A compulsive, religious experience…
On June 12, the second book from BeachGrit‘s Charlie Smith, which is called Cocaine and Surfing, a Love Story, will be released.
Last week, its author asked readers to pre-order the volume to ensure the words Cocaine and Surfing are inked in the New York Times bestseller list.
Cocaine is a drug that makes men swoop their heads like ravenous babies on a nipple. I’ve always joked about its viagra-like effect on women. I’ve watched normally sane gals end up with the most fetid cocks in their mouths, in even worse toilet stalls, because a man had given ’em a few dirty white lines (or the reverse, hoiked up on toilet as the man licked a trail to their pubic enclave.)
The nineties and early 2000s, when I cut my teeth on surf writing, was a golden age of coke use. For a time there, you could become almost any pro surfer’s best friend if you waved a little plastic bag under their twitching snouts.
Once on the North Shore, I sat on a sixty-year-old man’s bed shivering after inhaling the biggest line of cocaine I’d ever seen. I crawled into a foetal ball and asked God not to let my heart break.
Cocaine and Surfing, a love story, is a clever title, I think. It is outrageous, and promises the revelation of fantastic secrets. The biggest untold drug story within pro surfing isn’t Andy and his opioids but the coke seizure that nearly stole one of surfing’s sweetest stars – and this book goes after it.
Does he find, reveal or do the doors close?
Because of my personal bias, I can’t review the book with any critical objectivity. Instead, I’d like to reprint my favourite parts, which you can read below.

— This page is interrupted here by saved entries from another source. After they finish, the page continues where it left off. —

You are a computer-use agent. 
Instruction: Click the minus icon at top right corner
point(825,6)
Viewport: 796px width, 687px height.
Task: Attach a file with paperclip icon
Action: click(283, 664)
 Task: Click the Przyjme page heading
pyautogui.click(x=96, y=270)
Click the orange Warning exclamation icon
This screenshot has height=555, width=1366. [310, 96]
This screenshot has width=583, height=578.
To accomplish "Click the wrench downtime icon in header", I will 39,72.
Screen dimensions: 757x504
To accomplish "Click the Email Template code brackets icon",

Drugs and surfing, especially cocaine, felt synonymous with professional surfing those eight-odd years ago. It still does. It’s always snowing in Orange County, or so they say, and I look at Sophie. She is listening intently to the head of water safety at a perfect man-made wave, trying to turn this professional surfing into a proper sport while also respecting its past, God bless her, but as long as I’m around, that ain’t happening. Surfing, at its core, is an unruly, fouled, smutty disaster. Its past littered with felons, smugglers, addicts,narcissists, and creeps. Its present defined by crusty surf journalists and surf photographers. Its future a certain disaster – but it is our disaster. Our glorious disaster.
I was a ‘retained writer’ at Surfing for a few years back when ‘retainers’ still existed, then the ‘editor-at-living-large’ for a few more years – a mostly pretend title that suited my mostly pretend contributions. I always brought the absolute worst ideas to the table. Like dedicating an entire issue to the graphic designer’s son because his name was Pablo and he had an amazing blonde afro. Or rerunning issues from ten years ago word for word and seeing if anyone noticed. My high watermark, probably, was going to Florida and sneaking into the 2012 Republican National Convention by promising some drunk southern party boss the surf vote, then writing a story about Mitt Romney’s mouth.
I’d just got done asking an intern who works for the extreme sport sock company Stance if she has any cocaine. She said no while looking at me like I was a total idiot by subverting the social order. I was supposed to be telling her I had cocaine. Stance is one of the only companies thriving in the surf space, though, so I thought it was a fair question.
The conversation returns to Agenda and some rumor swirling about two middle-aged Australians who are buying up surf properties for way more than they are worth. They bought a removable fin company, a wave forecasting website, and a fake version of BeachGrit called Stab.
‘Bruh, I was paranoid when you were there because I had just done so much coke. Like a ridiculous amount. I’m not afraid of the industry.’
I see the smashed plate-glass windows, the empty places where guitars once were, drawers torn out of dressers and thrown on the bed, empty Rolex boxes. ‘Those are the Rolex boxes, and, uh oh, there is the cocaine.’
Surfers could just open a board, fill it up with coke, and make a shit ton of money. More money than they ever even dreamed possible. Smuggling. That’s why they keep their mouths shut. Smuggling is surfing’s DNA root.
His plan was simple. Cocaine was cheap in the United States, thanks to Ollie and my Uncle Dave, but it was expensive in Australia. Heroin, on the other hand, was cheap in Australia but expensive in the United States. Hakman did the rudimentary math and decided to bene t from this economic peculiarity.
‘I was very meticulous about how much I took. I’d never put more in to get a little higher. It’s the greed involved that never really affected me. People think once they’ve got this high, if they take some more they’re going to get a little higher. there’s no such thing. Especially with cocaine.’
‘I loved to watch him surf, but our friendship was built on our shared love of good writing, magazine design concepts and, it has to be said, the devil’s dandruff.’
‘I don’t give a shit. What happened happened. So what. Sue me. I’ve already paid my price. It’s cost me hundreds of thousands of dollars.’
And so on.
But here’s my fav quote. From Charlie’s first wife.
‘He’d spent the past two years of their happy marriage fucking his barely legal-age student, that he sold the house they’d bought as newlyweds and kept the money, that he didn’t even wait until their divorce was final to remarry and have a baby.’